Alma de Bretteville was born on March 24, 1881, but was not introduced to the city at a debutante ball or in the turn-of-the-century celebrity gazettes. However, her name may have impressed the small circle of San Francisco residents with a penchant for aristocratic particles. Born to Danish parents who had become naturalized American citizens, Alma descended from an old French family who had fled to Copenhagen during the Revolution. Her ancestors included a great-uncle who served as a general under Napoleon III. Yet the American Brettevilles were as penniless as they were snobbish. Her father, Viggo, had hoped for a career as a diplomat. But in California, he found himself forced to work to feed his four children. Records have been found of his jobs as a vegetable seller, a language professor, and an office clerk. Meanwhile, Alma’s mother Mathilde was the one who actually kept the family going. She worked tirelessly at a laundry, a bakery, and even a massage salon. Needless to say, the family was considered by polite society as extremely suspicious. And things went from bad to worse in late 1901 when Alma’s name made headlines in the local press.

At the age of 20, she sued Charles J. Anderson, a fortysomething prospector who had made his fortune in Alaska, for not keeping a promise to marry her made during a five-week fling… The newspapers portrayed the young woman as an “artist”; she acted a little, dabbled in painting, and occasionally posed for sculptors (her figure supposedly inspired the bronze statue of Victory atop the monument on San Francisco’s Union Square). In an attempt to restore her reputation, Alma demanded the stupefying sum of 50,000 dollars (1.5 million dollars today). The press had a field day, and the city was divided. Is it more scandalous to withdraw a marriage proposal after spending 1,500 dollars on gifts (50,000 dollars today), or to take an ex-future husband to court?

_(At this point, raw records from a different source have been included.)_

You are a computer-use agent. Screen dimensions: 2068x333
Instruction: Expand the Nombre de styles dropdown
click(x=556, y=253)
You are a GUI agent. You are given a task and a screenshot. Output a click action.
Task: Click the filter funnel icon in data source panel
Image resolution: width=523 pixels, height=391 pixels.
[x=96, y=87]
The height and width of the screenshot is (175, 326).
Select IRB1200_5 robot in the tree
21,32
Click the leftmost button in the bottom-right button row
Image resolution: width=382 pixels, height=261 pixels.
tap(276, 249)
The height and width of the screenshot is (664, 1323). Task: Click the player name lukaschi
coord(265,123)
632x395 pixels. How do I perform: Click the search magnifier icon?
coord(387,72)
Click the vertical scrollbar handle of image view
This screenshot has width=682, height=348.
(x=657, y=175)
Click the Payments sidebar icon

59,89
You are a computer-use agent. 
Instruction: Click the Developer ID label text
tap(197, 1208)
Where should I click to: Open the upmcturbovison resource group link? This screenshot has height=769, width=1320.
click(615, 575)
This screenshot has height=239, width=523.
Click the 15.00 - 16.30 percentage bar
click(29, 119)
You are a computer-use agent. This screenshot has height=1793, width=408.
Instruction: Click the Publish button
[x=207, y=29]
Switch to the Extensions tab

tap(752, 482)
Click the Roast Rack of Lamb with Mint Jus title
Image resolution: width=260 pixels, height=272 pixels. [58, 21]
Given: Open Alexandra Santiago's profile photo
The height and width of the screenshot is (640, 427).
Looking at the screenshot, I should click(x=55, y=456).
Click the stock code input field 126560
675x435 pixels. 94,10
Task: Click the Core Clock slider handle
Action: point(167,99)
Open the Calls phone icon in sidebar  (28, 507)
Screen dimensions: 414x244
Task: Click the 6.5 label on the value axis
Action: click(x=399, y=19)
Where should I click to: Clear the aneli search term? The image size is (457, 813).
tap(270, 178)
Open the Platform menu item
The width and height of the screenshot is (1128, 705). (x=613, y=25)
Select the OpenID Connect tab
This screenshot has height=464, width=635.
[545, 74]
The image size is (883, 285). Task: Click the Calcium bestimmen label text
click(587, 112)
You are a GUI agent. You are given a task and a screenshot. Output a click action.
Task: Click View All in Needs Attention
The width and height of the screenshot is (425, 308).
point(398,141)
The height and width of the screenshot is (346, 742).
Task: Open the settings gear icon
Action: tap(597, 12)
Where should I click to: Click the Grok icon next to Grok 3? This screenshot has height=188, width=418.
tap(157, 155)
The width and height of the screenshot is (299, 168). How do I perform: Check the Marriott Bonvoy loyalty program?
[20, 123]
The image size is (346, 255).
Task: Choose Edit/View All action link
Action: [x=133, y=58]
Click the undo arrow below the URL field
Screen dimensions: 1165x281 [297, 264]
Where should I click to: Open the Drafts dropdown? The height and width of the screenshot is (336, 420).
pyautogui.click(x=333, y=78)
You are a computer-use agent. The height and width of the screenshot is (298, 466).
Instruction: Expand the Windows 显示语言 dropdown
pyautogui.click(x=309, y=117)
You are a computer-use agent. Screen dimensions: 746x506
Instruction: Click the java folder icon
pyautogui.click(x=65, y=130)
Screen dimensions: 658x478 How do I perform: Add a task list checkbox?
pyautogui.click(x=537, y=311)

Anderson was eventually ordered to pay 1,250 dollars to the young woman he had led on, and whose reputation was forever besmirched.

The First Sugar Daddy

In 1903, probably thanks to a relative working for the Spreckels Sugar Company in Hawaii, Alma met a certain Adolph B. Spreckels, the son of a German immigrant, who had made millions in the sugar business. At 46, he already managed a large number of refineries and had his own shipping company – making him one of the richest men in the American West. This longstanding bachelor fell head over heels for the voluptuous Alma, a woman hoping to improve her social standing and develop her education, and who made less fuss than other young women. What’s more, he too had suffered from high society looking down on his father’s modest origins.

Thanks to her “sugar daddy,” as she nicknamed him (this is allegedly how the expression was coined), Alma was able to devote her time to painting and taking family trips to her ancestral lands. However, a wedding was a long time coming. It was not until June 1908, in total secret and far from prying eyes at Philadelphia City Hall, that she finally became Mrs. Spreckels. When news reached the West Coast several months later, San Francisco was in a fluster. The smart set now had to contend with this giant and her gargantuan appetite, who adored cocktails, winked at all those around her, and had a habit of taking her shoes off in public to air her feet.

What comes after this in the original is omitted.